Mesajı Okuyun
Old 13-03-2008, 21:05   #4
Av.Hüsnü YILDIRIMER

 
Varsayılan

YARGITAY
10. Hukuk Dairesi
Esas : 2005/2397
Karar : 2005/5172
Tarih : 09.05.2005
ÖZET :

Davanın kanuni dayanağını oluşturan 6183 s. Yasanın hükmüne göre; öncelikle şirket ortağı aleyhine takibe geçilebilmesi için limitet şirketten borcun tahsil imkanı bulunmaması gerekir. Bu husus mahkemece yeterince araştırılmamıştır. Öte yandan, söz konusu madde 29.07.1998 gününde yürürlüğe giren 4369 s. Yasanın 21. maddesi ile değişikliğe uğramıştır. Değişiklikten önce limitet şirket ortaklarının sorumluluğu sermaye miktarı ile sınırlı iken yapılan değişiklikle bu sorumluluk sermaye hissesi olarak kabul edilmiştir.
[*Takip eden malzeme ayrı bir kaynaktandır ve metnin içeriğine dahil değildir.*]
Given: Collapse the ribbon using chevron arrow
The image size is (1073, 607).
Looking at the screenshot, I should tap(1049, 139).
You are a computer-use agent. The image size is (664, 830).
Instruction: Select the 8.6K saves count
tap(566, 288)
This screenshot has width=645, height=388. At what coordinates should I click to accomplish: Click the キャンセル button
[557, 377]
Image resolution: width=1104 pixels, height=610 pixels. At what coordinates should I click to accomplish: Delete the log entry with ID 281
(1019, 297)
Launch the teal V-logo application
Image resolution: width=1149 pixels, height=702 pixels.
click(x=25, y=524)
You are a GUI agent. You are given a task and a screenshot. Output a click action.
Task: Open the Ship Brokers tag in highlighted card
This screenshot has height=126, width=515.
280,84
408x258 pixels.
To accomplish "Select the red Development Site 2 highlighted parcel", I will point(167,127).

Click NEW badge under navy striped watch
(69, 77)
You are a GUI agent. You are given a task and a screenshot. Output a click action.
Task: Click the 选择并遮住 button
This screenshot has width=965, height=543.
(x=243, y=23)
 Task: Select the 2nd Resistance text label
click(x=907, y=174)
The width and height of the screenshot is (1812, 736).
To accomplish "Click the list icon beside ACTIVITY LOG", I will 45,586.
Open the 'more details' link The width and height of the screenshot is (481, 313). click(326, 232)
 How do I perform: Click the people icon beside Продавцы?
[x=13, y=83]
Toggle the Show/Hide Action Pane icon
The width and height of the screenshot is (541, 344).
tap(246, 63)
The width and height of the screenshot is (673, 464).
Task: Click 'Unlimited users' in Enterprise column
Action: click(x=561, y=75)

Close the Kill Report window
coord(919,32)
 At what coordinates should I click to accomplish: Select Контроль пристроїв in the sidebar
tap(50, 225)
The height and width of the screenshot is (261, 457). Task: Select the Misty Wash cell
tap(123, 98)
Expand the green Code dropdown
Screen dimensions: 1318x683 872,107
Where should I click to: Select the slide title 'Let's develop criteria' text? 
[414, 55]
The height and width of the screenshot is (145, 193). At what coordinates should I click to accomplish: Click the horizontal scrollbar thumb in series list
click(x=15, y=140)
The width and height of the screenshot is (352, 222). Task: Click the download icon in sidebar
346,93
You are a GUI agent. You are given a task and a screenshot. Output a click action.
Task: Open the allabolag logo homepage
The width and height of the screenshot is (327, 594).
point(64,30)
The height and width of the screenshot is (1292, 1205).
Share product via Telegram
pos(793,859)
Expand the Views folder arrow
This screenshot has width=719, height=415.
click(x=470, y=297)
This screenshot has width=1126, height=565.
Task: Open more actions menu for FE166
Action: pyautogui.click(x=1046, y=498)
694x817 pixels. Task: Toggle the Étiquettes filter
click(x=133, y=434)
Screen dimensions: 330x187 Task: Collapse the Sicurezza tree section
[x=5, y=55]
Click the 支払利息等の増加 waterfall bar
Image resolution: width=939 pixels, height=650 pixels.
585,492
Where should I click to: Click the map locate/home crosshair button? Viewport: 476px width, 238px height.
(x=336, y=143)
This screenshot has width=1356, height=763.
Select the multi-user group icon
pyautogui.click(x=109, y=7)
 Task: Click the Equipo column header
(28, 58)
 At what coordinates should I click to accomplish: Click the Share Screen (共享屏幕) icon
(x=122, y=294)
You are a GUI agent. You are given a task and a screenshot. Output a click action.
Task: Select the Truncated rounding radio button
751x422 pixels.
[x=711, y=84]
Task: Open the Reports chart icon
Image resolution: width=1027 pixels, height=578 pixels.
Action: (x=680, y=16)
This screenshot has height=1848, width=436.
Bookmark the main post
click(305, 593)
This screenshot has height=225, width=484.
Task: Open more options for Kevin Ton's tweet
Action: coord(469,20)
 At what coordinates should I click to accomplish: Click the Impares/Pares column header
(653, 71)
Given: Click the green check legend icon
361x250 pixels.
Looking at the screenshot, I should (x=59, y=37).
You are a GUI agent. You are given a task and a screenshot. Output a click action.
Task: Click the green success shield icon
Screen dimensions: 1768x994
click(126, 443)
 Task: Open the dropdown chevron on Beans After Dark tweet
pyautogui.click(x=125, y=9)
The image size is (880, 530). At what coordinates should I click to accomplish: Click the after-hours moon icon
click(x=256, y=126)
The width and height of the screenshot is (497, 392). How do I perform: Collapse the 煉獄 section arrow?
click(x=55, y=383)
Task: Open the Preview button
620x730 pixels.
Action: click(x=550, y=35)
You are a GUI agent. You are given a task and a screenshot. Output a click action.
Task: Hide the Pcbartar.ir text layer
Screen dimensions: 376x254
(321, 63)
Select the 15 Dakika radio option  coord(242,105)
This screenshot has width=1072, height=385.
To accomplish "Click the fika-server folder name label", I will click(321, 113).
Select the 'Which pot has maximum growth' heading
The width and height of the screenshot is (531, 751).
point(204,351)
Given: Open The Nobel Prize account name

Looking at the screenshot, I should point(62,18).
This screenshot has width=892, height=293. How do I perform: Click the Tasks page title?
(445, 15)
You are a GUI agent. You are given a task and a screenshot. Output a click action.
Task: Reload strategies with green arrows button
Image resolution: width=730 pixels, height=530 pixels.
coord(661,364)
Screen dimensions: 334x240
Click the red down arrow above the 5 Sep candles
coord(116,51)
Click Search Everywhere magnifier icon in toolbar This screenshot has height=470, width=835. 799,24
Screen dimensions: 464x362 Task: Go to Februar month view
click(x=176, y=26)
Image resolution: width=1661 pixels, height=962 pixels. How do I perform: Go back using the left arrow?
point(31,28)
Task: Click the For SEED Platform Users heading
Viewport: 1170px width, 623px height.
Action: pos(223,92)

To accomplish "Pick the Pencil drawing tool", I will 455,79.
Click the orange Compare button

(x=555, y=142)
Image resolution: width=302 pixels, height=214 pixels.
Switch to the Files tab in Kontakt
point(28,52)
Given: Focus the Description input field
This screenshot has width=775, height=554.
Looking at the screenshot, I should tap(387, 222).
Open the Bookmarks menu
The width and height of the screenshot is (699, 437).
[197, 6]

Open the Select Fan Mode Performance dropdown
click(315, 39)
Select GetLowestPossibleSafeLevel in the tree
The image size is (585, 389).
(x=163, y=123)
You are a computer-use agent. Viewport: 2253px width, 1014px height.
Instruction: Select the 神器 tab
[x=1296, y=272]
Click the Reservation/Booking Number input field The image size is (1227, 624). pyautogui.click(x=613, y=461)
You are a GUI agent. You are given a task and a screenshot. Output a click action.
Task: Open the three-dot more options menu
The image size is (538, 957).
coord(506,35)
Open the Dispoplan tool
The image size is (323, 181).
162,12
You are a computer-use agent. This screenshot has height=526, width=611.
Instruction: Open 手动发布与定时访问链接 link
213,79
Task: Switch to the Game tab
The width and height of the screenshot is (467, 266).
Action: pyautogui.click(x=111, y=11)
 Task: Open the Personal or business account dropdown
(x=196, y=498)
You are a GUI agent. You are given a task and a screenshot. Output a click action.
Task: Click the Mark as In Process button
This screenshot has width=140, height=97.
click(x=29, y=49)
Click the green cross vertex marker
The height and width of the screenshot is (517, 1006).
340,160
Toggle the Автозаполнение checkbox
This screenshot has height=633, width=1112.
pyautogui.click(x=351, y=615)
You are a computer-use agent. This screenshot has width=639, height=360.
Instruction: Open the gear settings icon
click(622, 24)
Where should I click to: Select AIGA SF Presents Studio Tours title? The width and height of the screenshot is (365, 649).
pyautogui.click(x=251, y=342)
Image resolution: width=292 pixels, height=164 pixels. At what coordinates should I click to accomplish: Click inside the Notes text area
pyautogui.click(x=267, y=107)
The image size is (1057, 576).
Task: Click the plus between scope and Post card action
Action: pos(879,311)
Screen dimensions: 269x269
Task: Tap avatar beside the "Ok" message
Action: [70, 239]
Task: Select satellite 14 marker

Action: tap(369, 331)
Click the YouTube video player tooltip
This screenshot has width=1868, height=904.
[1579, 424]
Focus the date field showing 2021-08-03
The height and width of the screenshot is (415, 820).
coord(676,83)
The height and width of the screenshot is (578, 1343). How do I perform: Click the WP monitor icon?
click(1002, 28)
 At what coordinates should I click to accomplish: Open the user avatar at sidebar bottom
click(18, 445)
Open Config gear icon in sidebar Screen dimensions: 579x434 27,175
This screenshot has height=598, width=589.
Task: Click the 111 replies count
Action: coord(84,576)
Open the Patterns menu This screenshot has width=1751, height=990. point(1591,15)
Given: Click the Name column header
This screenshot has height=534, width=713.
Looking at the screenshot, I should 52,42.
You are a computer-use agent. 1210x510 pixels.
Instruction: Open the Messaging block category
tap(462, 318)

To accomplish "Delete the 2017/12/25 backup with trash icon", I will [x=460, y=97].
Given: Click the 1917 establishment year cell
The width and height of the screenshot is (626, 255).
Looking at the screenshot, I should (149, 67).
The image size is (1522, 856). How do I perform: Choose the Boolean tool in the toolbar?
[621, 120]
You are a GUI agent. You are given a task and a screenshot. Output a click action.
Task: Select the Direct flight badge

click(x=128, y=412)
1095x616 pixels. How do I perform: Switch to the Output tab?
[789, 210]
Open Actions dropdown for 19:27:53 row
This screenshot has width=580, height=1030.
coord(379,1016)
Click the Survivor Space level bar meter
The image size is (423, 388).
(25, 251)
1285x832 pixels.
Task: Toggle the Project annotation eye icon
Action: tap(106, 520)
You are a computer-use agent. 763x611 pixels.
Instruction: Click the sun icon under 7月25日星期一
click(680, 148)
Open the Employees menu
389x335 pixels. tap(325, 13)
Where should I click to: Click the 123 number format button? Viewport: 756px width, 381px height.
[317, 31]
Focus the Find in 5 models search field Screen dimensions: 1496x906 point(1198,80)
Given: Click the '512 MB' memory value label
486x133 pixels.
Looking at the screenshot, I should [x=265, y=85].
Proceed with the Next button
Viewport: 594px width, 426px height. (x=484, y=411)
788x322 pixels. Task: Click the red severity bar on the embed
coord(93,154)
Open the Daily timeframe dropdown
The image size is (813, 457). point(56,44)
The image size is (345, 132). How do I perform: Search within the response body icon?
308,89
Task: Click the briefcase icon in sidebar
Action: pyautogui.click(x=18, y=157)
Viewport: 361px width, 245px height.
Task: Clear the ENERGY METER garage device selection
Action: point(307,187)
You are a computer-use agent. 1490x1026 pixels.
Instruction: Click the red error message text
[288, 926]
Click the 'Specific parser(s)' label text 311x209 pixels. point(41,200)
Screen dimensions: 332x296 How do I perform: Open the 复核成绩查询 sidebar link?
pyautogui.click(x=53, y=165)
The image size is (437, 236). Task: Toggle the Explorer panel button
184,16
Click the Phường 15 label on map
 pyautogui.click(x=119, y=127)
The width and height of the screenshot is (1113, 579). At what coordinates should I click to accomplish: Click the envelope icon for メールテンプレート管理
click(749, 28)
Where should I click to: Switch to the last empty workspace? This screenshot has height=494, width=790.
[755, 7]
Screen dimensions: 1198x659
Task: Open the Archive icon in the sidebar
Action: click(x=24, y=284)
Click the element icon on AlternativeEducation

Davacının sorumlu olduğu dönemdeki mevzuat değişikliğinin dikkate alınarak uyuşmazlığa çözüm getirilmesi gerekir.
(4369 sayılı VDK. m. 21) (506 sayılı SSK. m. 82)
KARAR METNİ :
Davacı, 01.04.2002 tarih ve 51590 s. ödeme emrinin ve 1998 yılı Temmuz, Ağustos, Eylül, Ekim ve Kasım ayları prim asılları dışındaki istek kısmının iptal edilmesine karar verilmesini istemiştir.
Mahkeme, ilamında belirtildiği biçimde isteğin kısmen kabulüne karar vermiştir.
Hükmün, taraflar Avukatı tarafından temyiz edilmesi üzerine, temyiz isteğinin süresinde olduğu anlaşıldıktan ve Tetkik Hakimi Nesrin Şengün tarafından düzenlenen raporla dosyadaki kağıtlar okunduktan sonra işin gereği görüşülüp düşünüldü ve aşağıdaki karar tesbit edildi.
1- Dosyadaki yazılara, toplanan delillere ve hükmün dayandığı gerektirici nedenlere göre, davalı Kurum vekilinin temyiz itirazlarının reddi gerekir.
2- Davacı vekilinin temyiz itirazlarına gelince;
Mahkeme borç tahakkuk döneminin tamamından davacıyı sorumlu tutarken 506 s. Kanunun 82. maddesine dayanmıştır. Söz konusu madde işyeri devri ile ilgili olup Limitet Şirket ortağı olan davacının sorumluluğunu belirlemede uygulama yeri yoktur. Bu nedenle, davacının şirket ortağı olduğu 09.07.1998´den önceki döneme ait prim borçlarından sorumlu tutulması mümkün değildir. Davanın kanuni dayanağını oluşturan 6183 s. Yasanın hükmüne göre; öncelikle şirket ortağı aleyhine takibe geçilebilmesi için limitet şirketten borcun tahsil imkanı bulunmaması gerekir. Bu husus mahkemece yeterince araştırılmamıştır. Öte yandan, söz konusu madde 29.07.1998 gününde yürürlüğe giren 4369 s. Yasanın 21. maddesi ile değişikliğe uğramıştır. Değişiklikten önce limitet şirket ortaklarının sorumluluğu sermaye miktarı ile sınırlı iken yapılan değişiklikle bu sorumluluk sermaye hissesi olarak kabul edilmiştir. Davacının sorumlu olduğu dönemdeki mevzuat değişikliğinin dikkate alınarak uyuşmazlığa çözüm getirilmesi gerekir.
Mahkemece, bu maddi ve hukuki olgular göz önünde tutulmaksızın eksik inceleme ve yanılgılı değerlendirme sonucunda yazılı biçimde hüküm kurulması usul ve kanuna aykırı olup bozma nedenidir.
O halde, davacı vekilinin bu yönleri amaçlayan temyiz itirazları kabul edilmeli ve hüküm bozulmalıdır.
SONUÇ :

Temyiz edilen hükmün yukarda açıklanan sebeplerle BOZULMASINA, temyiz harcının istem halinde ilgiliye iadesine, 09.05.2005 tarihinde oybirliğiyle karar verildi.